L’Annonciation de Merode (Fig. XLI) montre la Vierge au centre vêtue d’une robe et d’un manteau rouge ; elle tient un missel ouvert et ne semble pas s’apercevoir de la présence de l’ange dont elle est séparée par une petite table ronde où le lys virginal s’épanouit dans un vase d’aspect persan. Si fortement modelées que soient les figures, si soigneusement traitées que soient les draperies, ce qui nous captive c’est le décor, d’une précision, d’un esprit, d’une justesse incomparables, ce sont les entaillures délicates du banc et des volets, les objets en dinanderie, le cierge qui se consume… Sur le volet de droite (à gauche du spectateur) figurent les donateurs, les époux Ingelbrechts croit-on, de Malines ou de Bruges[2] agenouillés dans une cour qu’entoure un mur crénelé. Derrière eux un personnage ouvre une porte et l’on aperçoit un bout de rue avec une vieille femme assise prenant le frais et un cavalier monté sur un cheval blanc… À gauche, saint Joseph, dans son échoppe, termine comme nous l’avons dit une souricière. Quelle figure savoureuse que celle du Père nourricier ouvrant ses trappes à rongeurs ! L’habile artisan, en chaperon bleu et robe de bure, a placé sur l’appui de sa fenêtre un échantillon de son savoir-faire. À travers la baie on découvre

  1. M.  Masse identifie le Maître de Flémalle avec le Roger de Bruges dont parle Van Mander et que la critique ne sépare plus de nos jours de Roger van der Weyden. Pour M.  Firmenich.-Richartz les œuvres attribuées par M.  von Tschudi au Maître de Flémalle sont des œuvres de jeunesse du grand pourtraiteur de Bruxelles. M.  James Weale voit dans la production du Maître de Flémalle trois artistes différents ; M.  Lafenestre, de son côté, en voit au moins deux.

Consigne:
Recopiez l'extrait sur l'Annonciation de Merode à partir des mots « 1. M.  Masse » et arrêtez-vous après « au moins deux. ».

Entrées pour repérer des mots et des éléments:

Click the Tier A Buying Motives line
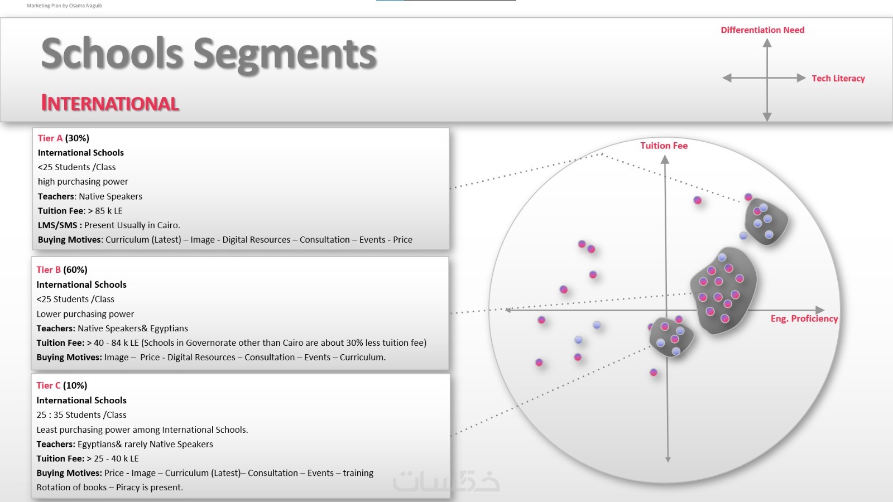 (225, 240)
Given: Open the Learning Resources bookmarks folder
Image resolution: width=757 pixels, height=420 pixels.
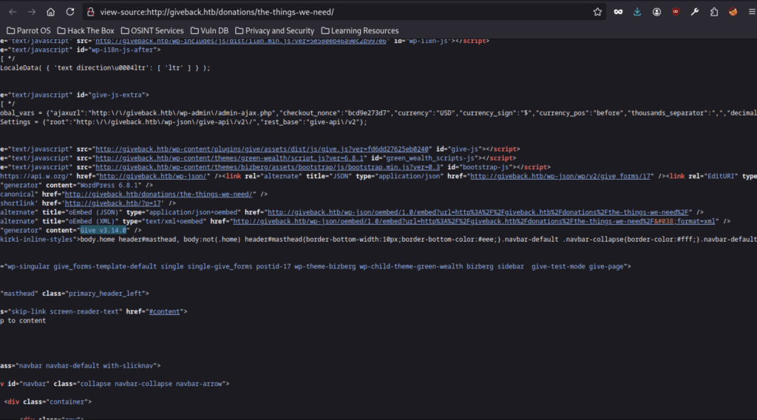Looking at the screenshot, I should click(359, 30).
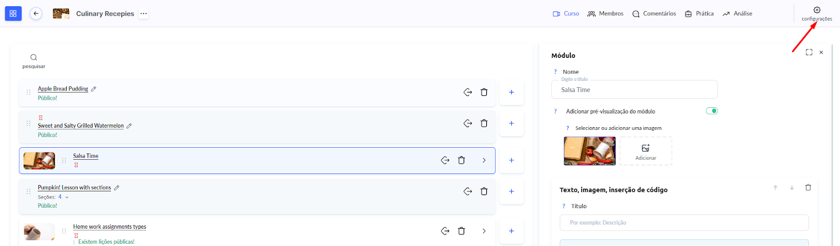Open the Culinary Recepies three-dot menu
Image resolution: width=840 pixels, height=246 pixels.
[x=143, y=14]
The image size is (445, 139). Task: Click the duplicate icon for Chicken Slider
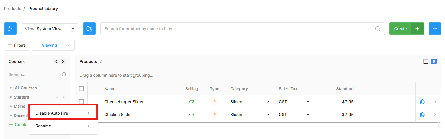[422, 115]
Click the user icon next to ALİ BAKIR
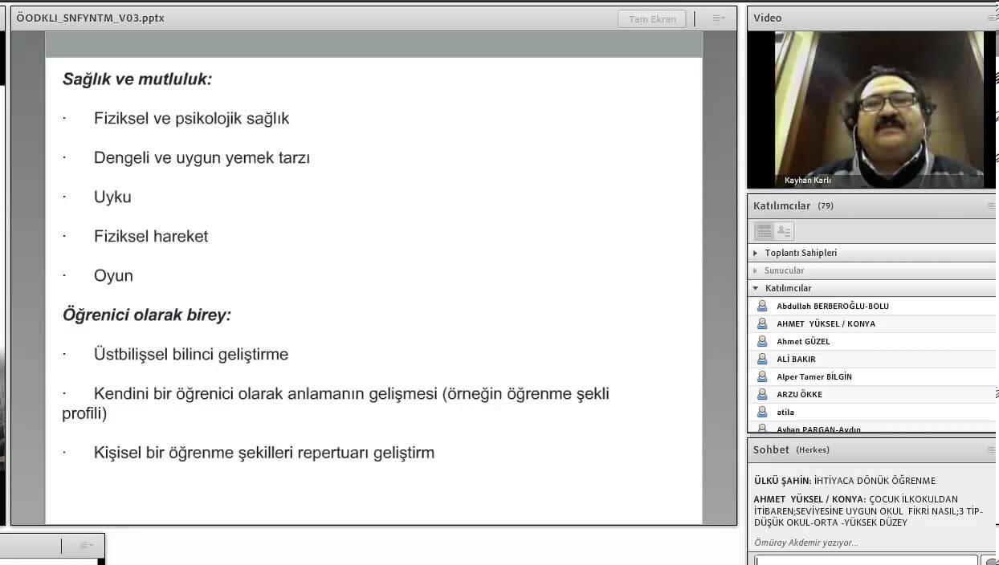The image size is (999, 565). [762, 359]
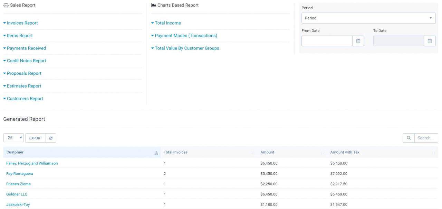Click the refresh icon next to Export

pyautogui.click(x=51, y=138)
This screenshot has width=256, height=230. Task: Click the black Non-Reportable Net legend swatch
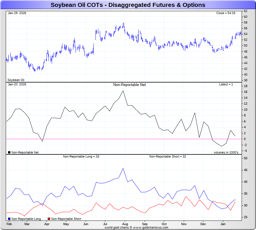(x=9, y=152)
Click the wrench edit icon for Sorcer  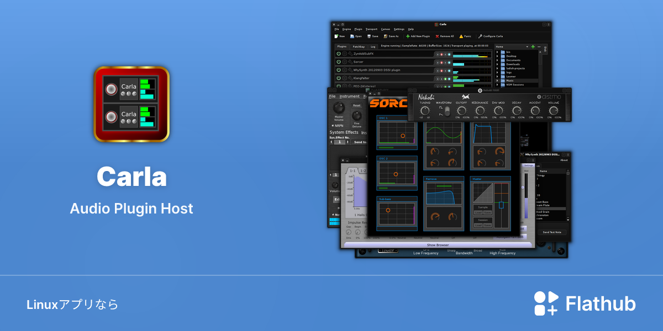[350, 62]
* * *
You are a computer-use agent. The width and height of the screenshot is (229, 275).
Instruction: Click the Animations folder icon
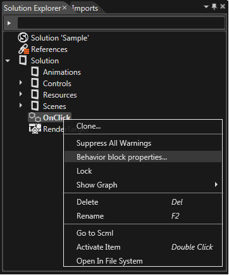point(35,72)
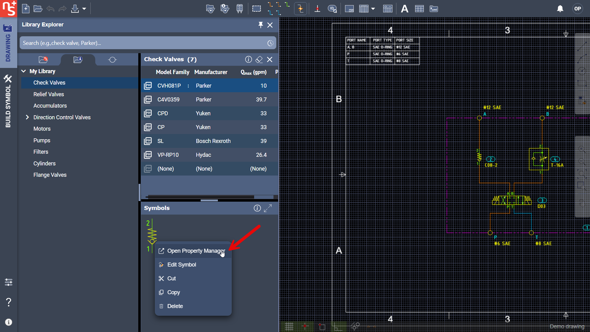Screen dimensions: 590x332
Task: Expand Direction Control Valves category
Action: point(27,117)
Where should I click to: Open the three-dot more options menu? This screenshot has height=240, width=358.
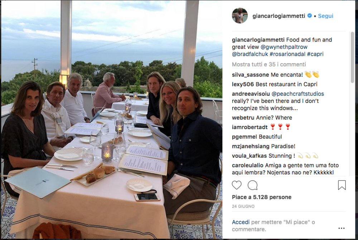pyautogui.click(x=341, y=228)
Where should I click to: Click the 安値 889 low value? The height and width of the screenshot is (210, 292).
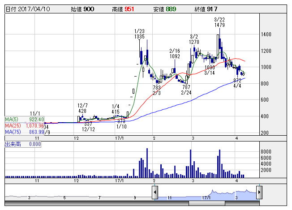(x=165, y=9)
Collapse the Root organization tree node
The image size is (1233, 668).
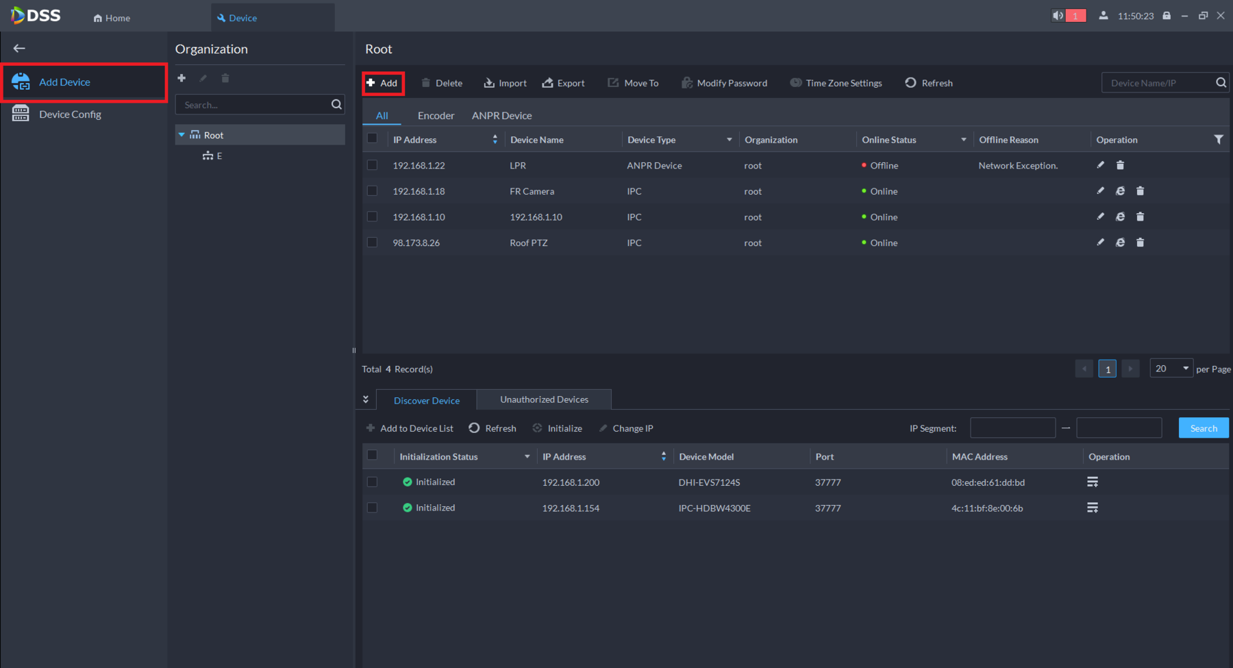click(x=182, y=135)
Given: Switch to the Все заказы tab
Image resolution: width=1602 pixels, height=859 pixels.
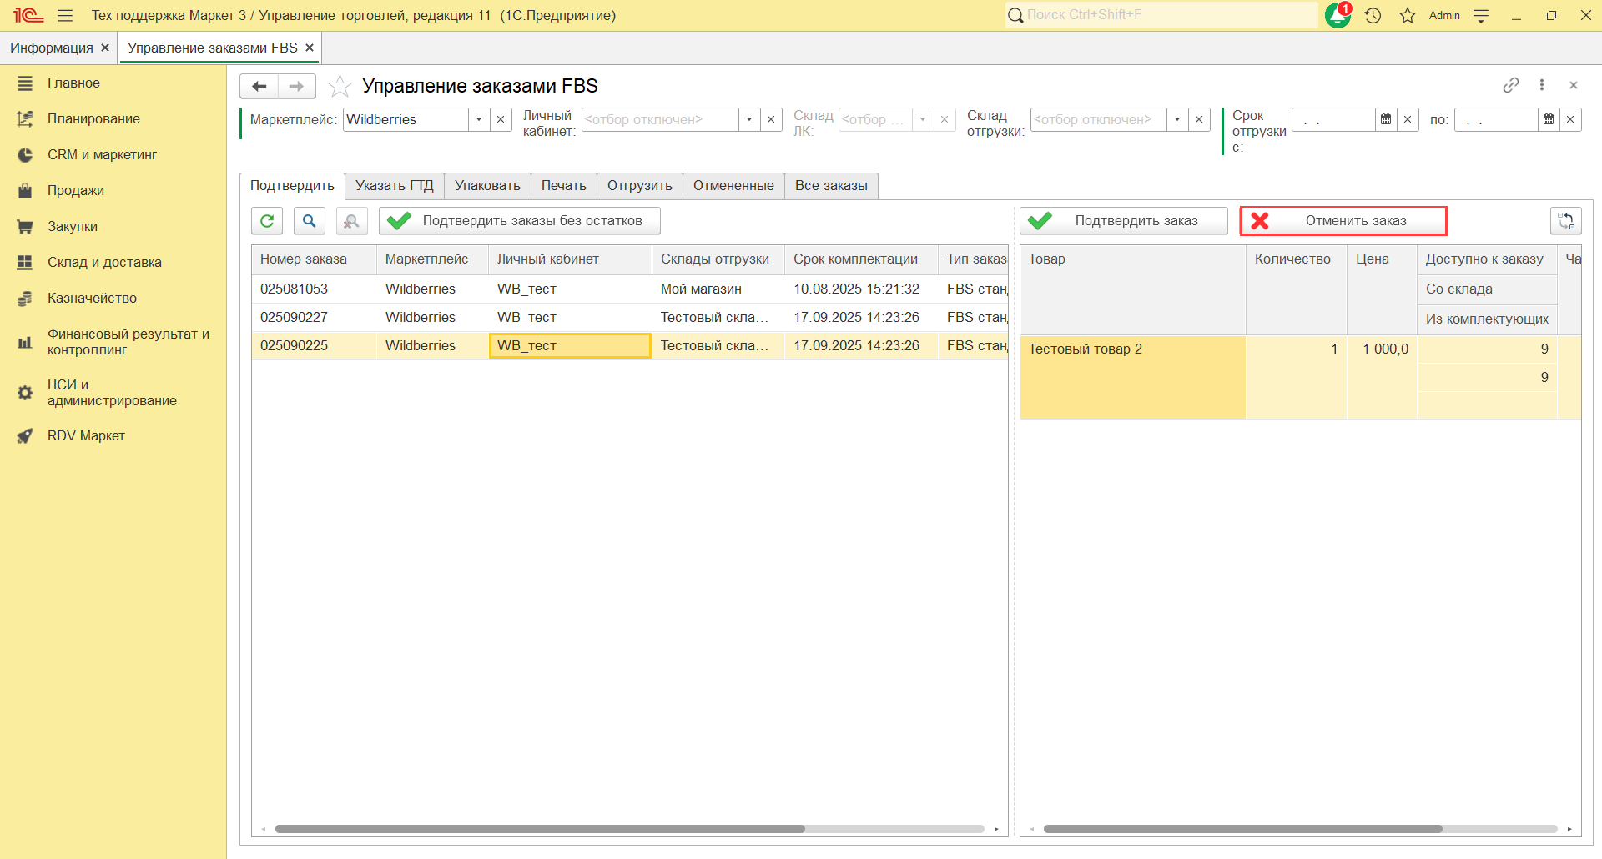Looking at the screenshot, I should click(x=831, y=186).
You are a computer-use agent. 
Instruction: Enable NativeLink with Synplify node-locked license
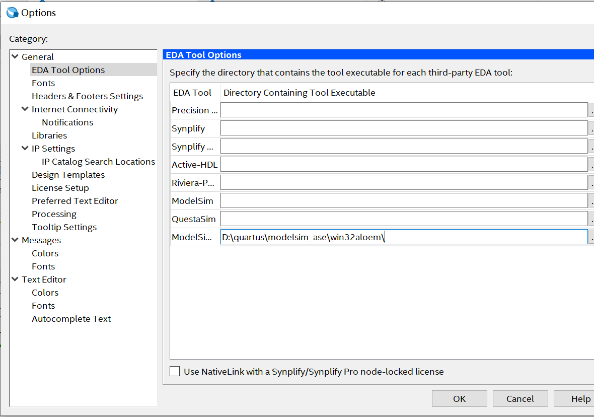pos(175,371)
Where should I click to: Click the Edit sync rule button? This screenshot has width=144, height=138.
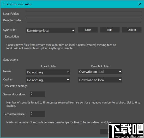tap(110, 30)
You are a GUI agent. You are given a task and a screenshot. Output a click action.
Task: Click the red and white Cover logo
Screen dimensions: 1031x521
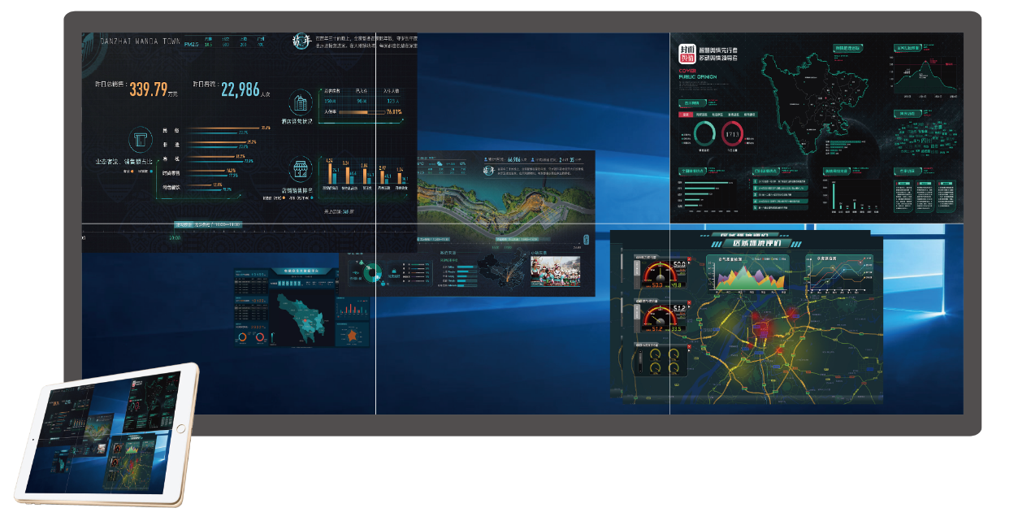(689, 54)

Corrigé:
1. M.  Masse identifie le Maître de Flémalle avec le Roger de Bruges dont parle Van Mander et que la critique ne sépare plus de nos jours de Roger van der Weyden. Pour M.  Firmenich.-Richartz les œuvres attribuées par M.  von Tschudi au Maître de Flémalle sont des œuvres de jeunesse du grand pourtraiteur de Bruxelles. M.  James Weale voit dans la production du Maître de Flémalle trois artistes différents ; M.  Lafenestre, de son côté, en voit au moins deux.